* **EXCERPT**
....
I love that phrase–Don’t Boo, Organize!!
Recently President Obama was in Ann Arbor, Michigan campaigning with Congressman Gary Peters who is running to fill Senator Carl Levin’s seat that he will vacate to retire. The President was speaking at a campaign rally. He seemed relaxed, funny as if he were enjoying himself.
He turned to raising the minimum wage where progressives and Democrats are circulating petitions to raise the minimum wage.
Clearly, the President and his folks think the campaign to raise the minimum wage is not only important for America and our people, but also good politics. Of course, they are right since according to the poll we Americans favor raising the minimum wage by about 2–1. That’s good policy, good values and morality, and good politics.
So, during the campaign rally, when President Obama talked about how the Republican Senate candidate opposed raising the minimum wage, the crowd quite rightly booed.
And the President said, “Don’t Boo, Organize!” Of course, it was a reference to iconic union organizer Mother Jones’ wonderful quote, “Don’t Mourn, Organize!”
There’s a lot of wisdom in both quotes. It is the only way we win, the good folks win. It is only when we are united and organizing and mobilizing that we can win. That truth is as old as human history and as full of joy, tragedy, victory, loss, highs, and lows as all of human life is. For some of us, organizing is how we live, what we’ve built our lives around, knowing that moving average people into collective action is the best and most important thing we can do with our lives.
And I’m reminded as I write this exactly why we struggle.
- We struggle to save a semblance of democracy and save the labor movement.
- We struggle to continue the long march to Healthcare for All, Medicare for All, to raise wages and living standards, to live our values in a public square.
- We struggle to defeat the Financial Elite and their schemes to take this country and all it’s economic value and send us all back to the 21st Century version of pickin’ cotton and choppin’ cotton.
- We struggle to save our water, land, Mother Earth, and one another.
- We struggle to eliminate the concept of the other from human life, and to embrace the reality that we are all One. Just as we are all One, the struggles are all One.
I’d say it’s time for us all to get busy. Take it from one who’s seen the view from the mountain and from the bottom of a wagon rut, jailed, beat up, given up on, who’s wept alone at night waiting for the joy to come in the morning. Who’s grinned just because another soldier was grinning and singing with refusal to be beat.
Through it all, “The going up was worth the coming down” as Kris Kristofferson sings in “The Pilgrim, Chapter 33.” Thanks, Kris, my friend. Thanks President Obama. Ain’t no quit in us.
....
* **EXERCISE DATA**
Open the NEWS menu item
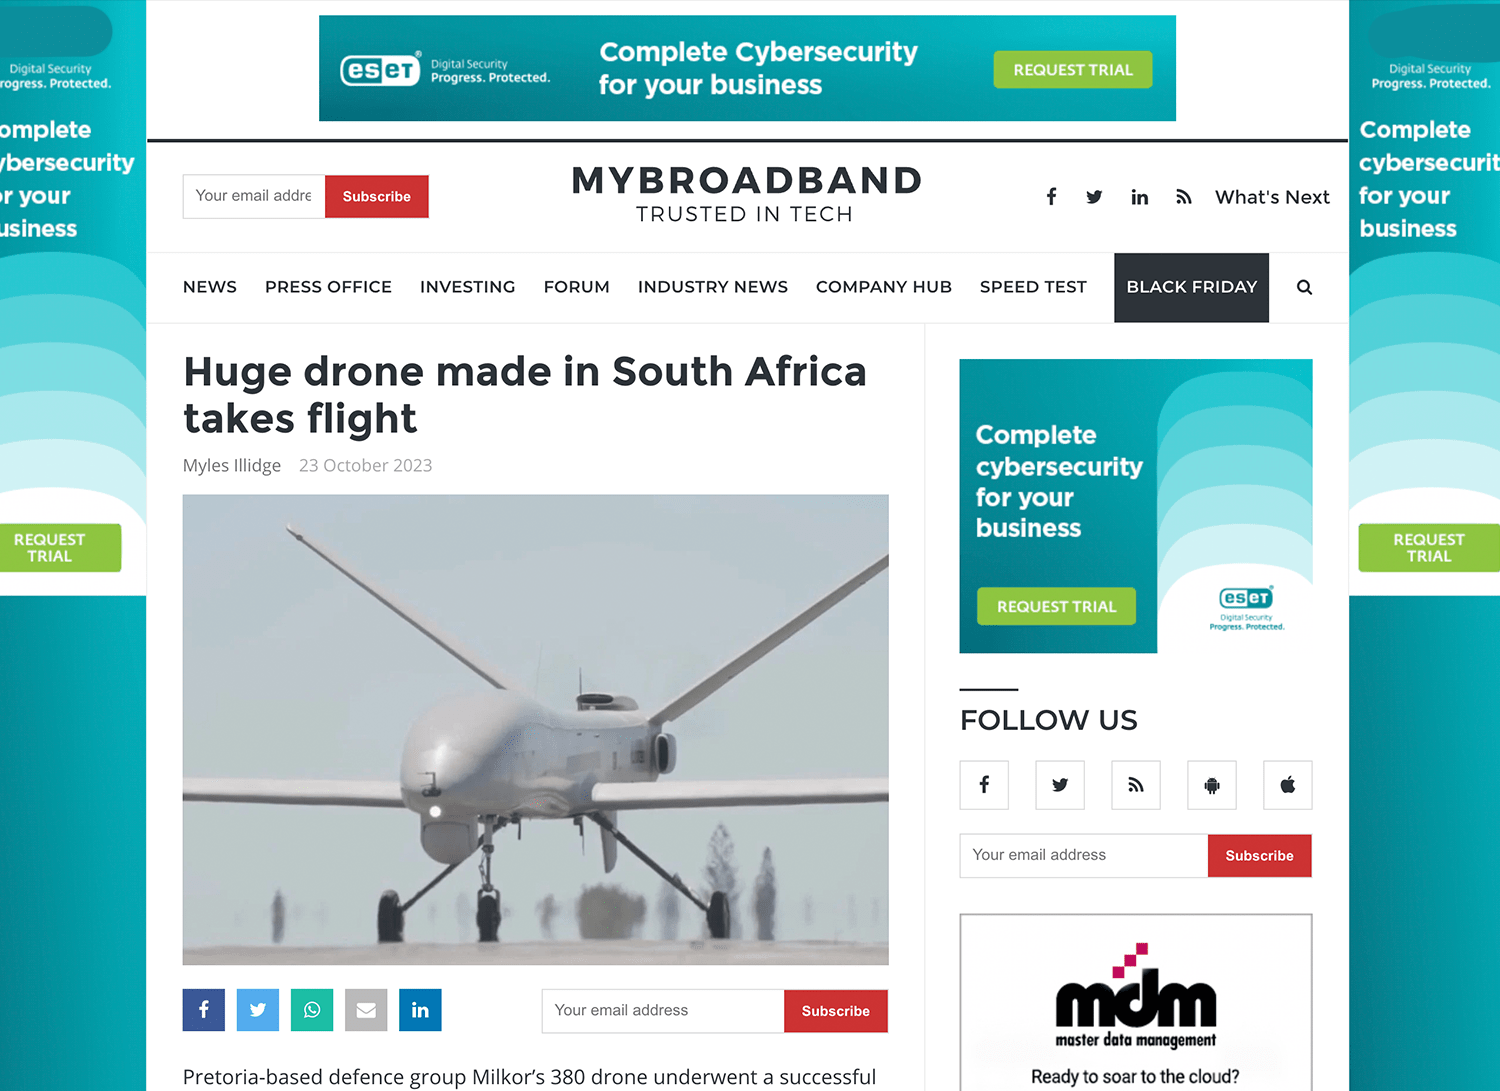The height and width of the screenshot is (1091, 1500). click(210, 287)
....
* **ASSIGNMENT A**
In the essay on organizing, why are the President and his people right to see the minimum-wage campaign as good politics?
* **ASSIGNMENT B**
Summarize the essay on organizing in two sentences.
* **ASSIGNMENT C**
Copy the essay on organizing word for word, from "- We struggle to save our" to "struggles are all One.".

* **EXERCISE SOLUTION A**
They are right because, according to the poll, Americans favor raising the minimum wage by about 2–1.

* **EXERCISE SOLUTION B**
At a Michigan campaign rally, President Obama answered a crowd booing the Republican Senate candidate's opposition to a higher minimum wage with "Don't Boo, Organize!", echoing Mother Jones' "Don't Mourn, Organize!" The writer argues that people win only by uniting, organizing and mobilizing, lists the causes they struggle for, from democracy and the labor movement to health care, wages and the earth, and calls on everyone to get busy.

* **EXERCISE SOLUTION C**
- We struggle to save our water, land, Mother Earth, and one another.
- We struggle to eliminate the concept of the other from human life, and to embrace the reality that we are all One. Just as we are all One, the struggles are all One.